Pesan untuk kita, pertama, kita diundang untuk berbagi berkat kita dengan orang lain. Perumpamaan tentang orang kaya yang bodoh memberi kita peringatan sekaligus undangan. Perumpamaan itu mengingatkan kita bahwa harta benda kita hanyalah pinjaman dari Tuhan, dan kita bertanggung jawab atas penggunaannya. Kita harus bermurah hati dalam membagikan waktu, harta, dan bakat kita dalam pengelolaan Kristen. Sekalipun kita miskin secara finansial, kita mungkin diberkati dengan kecerdasan, niat baik, selera humor, atau kemampuan untuk menghibur, menyemangati, menginspirasi, mendukung, dan membantu orang lain. Tuhan menghendaki kita untuk mewujudkan rasa syukur kita kepada-Nya atas semua berkat ini dengan membagikannya kepada orang lain untuk kemuliaan-Nya.

Paulus, menulis kepada jemaat Korintus sehubungan dengan pengumpulan dana seluruh Gereja untuk orang miskin di Yerusalem, menyatakan, “Hendaklah masing-masing orang memberikan menurut yang telah ia buat, jangan dengan sedih hati atau karena paksaan, sebab Allah mengasihi orang yang memberi dengan sukacita” (2 Kor 9:7).  Bagaimanapun, pengalaman telah menunjukkan kepada kita bahwa Allah tidak pernah dapat dikalahkan dalam kemurahan hati!

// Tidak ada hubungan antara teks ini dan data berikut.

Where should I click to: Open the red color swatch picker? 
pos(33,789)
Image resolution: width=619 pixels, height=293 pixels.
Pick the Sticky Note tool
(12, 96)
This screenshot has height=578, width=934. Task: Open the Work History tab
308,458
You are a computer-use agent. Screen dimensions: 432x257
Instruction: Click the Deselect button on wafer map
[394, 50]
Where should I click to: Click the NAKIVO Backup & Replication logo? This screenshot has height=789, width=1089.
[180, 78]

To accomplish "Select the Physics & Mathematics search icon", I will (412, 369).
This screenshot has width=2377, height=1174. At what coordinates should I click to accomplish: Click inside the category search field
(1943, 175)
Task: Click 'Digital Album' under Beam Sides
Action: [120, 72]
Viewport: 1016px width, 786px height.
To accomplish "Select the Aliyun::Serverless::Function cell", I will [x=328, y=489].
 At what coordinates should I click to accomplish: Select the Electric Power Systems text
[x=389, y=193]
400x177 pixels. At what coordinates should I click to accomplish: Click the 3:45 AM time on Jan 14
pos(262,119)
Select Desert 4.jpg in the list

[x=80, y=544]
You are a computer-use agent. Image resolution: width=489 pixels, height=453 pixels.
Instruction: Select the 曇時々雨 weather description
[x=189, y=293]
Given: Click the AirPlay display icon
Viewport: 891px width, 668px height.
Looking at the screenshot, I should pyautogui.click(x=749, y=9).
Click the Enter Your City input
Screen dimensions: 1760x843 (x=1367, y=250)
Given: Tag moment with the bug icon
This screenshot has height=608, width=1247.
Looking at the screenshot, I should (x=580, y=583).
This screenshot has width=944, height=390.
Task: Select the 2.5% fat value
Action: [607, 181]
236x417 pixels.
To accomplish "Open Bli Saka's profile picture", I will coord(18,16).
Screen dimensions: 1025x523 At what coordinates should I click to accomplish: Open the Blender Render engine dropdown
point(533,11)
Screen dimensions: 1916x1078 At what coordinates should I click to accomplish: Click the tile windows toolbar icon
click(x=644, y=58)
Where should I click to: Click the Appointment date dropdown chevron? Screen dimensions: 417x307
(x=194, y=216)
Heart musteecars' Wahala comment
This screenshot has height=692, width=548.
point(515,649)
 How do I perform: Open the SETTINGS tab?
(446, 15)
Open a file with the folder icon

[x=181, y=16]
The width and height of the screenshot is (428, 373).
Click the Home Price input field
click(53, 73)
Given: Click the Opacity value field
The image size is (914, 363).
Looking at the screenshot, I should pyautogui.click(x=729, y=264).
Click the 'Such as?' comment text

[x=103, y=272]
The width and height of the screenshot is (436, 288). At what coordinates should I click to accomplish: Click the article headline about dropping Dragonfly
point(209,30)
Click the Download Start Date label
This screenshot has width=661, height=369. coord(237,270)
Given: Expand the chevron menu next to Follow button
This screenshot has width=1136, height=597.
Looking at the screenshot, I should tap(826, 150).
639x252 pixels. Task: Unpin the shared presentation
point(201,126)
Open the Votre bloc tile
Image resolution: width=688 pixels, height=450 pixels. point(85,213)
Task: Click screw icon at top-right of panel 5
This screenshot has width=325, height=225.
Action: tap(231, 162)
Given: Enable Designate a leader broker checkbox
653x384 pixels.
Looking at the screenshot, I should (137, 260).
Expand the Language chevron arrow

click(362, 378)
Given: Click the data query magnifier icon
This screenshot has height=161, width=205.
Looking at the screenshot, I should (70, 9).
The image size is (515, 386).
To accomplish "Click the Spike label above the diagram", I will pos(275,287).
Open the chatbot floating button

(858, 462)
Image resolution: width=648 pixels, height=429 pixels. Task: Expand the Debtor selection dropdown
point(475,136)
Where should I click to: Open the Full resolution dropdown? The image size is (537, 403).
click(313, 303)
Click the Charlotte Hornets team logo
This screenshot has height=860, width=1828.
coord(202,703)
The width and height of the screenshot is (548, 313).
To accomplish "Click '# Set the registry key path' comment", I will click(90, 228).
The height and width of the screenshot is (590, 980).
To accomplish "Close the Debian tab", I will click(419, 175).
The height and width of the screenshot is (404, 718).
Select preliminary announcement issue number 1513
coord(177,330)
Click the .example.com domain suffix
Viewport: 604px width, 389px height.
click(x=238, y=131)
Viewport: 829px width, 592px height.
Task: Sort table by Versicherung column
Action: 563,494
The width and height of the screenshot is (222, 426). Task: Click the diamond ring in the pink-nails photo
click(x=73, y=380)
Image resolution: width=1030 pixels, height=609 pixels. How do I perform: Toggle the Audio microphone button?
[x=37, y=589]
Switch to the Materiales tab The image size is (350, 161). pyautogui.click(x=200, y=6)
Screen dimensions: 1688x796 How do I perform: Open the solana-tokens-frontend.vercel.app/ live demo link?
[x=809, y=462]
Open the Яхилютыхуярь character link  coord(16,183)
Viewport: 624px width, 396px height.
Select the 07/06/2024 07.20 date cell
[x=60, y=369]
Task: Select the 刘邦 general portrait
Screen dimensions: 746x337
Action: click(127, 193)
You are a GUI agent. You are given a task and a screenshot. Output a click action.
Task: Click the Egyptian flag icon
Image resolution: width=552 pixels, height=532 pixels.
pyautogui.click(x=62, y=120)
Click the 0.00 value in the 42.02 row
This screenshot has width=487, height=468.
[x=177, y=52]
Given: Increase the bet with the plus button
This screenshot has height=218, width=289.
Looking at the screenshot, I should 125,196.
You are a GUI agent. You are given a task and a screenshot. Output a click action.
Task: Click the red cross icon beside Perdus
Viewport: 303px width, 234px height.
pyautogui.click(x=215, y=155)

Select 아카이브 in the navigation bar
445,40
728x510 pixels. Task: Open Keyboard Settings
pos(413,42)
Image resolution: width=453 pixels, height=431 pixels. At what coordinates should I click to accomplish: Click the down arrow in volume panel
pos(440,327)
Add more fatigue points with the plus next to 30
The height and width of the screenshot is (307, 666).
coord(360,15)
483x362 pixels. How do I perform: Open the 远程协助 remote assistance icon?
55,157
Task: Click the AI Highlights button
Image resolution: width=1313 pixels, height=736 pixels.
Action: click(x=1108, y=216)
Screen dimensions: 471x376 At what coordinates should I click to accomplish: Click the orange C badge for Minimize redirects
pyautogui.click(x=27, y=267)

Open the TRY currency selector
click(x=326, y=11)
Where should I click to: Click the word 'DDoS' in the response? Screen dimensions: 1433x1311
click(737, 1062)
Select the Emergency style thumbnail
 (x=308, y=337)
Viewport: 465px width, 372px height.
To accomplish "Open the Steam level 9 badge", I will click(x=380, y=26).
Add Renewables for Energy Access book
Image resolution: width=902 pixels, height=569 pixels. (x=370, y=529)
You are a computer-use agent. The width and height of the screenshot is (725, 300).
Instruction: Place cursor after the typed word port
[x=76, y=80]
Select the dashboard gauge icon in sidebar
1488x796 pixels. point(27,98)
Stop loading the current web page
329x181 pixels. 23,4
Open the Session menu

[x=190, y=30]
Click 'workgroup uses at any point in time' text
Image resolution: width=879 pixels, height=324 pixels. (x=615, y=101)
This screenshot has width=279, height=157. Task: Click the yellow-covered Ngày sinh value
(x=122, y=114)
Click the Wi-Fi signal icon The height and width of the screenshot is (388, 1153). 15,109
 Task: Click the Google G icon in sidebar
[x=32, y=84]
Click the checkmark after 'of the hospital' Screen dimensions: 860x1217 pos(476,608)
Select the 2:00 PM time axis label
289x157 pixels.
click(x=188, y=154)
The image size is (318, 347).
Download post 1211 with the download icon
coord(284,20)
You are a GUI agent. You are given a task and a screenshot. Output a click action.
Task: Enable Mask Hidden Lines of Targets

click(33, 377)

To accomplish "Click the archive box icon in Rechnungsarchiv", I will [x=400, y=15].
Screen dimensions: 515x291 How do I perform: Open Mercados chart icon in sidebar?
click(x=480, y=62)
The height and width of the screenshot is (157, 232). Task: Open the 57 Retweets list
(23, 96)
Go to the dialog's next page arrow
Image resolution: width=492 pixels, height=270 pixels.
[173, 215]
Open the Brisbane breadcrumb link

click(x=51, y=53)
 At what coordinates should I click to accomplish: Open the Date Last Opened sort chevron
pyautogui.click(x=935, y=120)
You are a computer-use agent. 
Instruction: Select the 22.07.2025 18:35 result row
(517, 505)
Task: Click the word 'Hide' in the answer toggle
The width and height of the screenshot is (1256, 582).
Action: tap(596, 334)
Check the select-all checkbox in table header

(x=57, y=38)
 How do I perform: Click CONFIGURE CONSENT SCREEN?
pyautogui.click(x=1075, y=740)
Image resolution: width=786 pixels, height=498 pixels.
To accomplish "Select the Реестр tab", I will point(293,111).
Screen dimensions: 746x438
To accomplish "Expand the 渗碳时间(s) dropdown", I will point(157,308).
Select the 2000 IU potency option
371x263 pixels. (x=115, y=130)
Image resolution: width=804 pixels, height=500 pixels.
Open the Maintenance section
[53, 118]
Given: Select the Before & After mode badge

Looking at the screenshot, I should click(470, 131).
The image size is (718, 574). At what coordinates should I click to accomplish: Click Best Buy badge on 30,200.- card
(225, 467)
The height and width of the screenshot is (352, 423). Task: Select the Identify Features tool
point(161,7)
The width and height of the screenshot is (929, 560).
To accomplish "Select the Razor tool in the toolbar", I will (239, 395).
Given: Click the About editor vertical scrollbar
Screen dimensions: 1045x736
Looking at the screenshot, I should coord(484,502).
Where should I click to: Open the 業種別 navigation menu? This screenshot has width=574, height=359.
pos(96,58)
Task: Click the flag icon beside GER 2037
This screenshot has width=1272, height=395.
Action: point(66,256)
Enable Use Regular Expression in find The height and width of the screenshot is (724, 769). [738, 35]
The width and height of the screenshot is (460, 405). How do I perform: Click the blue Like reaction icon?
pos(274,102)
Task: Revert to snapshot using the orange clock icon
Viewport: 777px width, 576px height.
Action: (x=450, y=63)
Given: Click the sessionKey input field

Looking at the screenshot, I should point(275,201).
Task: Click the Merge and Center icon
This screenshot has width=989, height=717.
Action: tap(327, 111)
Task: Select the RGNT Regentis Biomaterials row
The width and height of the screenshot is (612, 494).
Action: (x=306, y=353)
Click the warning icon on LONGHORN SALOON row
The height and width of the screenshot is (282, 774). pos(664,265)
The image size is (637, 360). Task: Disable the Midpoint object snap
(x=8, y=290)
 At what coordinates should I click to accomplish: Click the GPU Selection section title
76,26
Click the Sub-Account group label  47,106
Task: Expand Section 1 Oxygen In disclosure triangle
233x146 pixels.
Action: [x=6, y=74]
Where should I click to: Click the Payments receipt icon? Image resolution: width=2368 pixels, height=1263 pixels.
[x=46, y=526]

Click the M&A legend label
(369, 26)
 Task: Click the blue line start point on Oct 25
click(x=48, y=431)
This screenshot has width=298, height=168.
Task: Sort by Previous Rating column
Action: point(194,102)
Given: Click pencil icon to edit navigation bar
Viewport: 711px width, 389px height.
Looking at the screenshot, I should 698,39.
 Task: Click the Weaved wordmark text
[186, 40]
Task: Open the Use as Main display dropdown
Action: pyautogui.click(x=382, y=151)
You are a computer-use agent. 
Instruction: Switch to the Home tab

Kedua, marilah kita kendalikan keserakahan kita. Keserakahan kita mengambil berbagai bentuk dan rupa. Bagi sebagian orang, itu mungkin keinginan untuk mendapatkan persetujuan dan pujian dari orang lain. Bagi yang lain, itu adalah keinginan yang tidak terkendali untuk mendapatkan kekuasaan, kendali, atau ketenaran. Bagi yang lain lagi, keserakahan mengambil bentuk pemanjaan yang berlebihan dan berdosa dalam hal makan, minum, berjudi, narkoba, atau aktivitas seksual.

Keserakahan juga menjauhkan hidup kita dari Allah dan menjauhkan dari mengasihi dan melayani Dia dalam diri-Nya sendiri dan dalam diri orang lain. Karena keserakahan mengarahkan seluruh tenaga dan perhatian kita untuk memuaskan hawa nafsu, maka objek keserakahan akan menjadi tuhan-tuhan palsu kita, dan mereka akan melahap kita, kecuali kita dapat mengendalikannya, memperhatikan orang-orang yang membutuhkan di sekitar kita, dan dengan demikian menjadi kaya di hadapan Tuhan.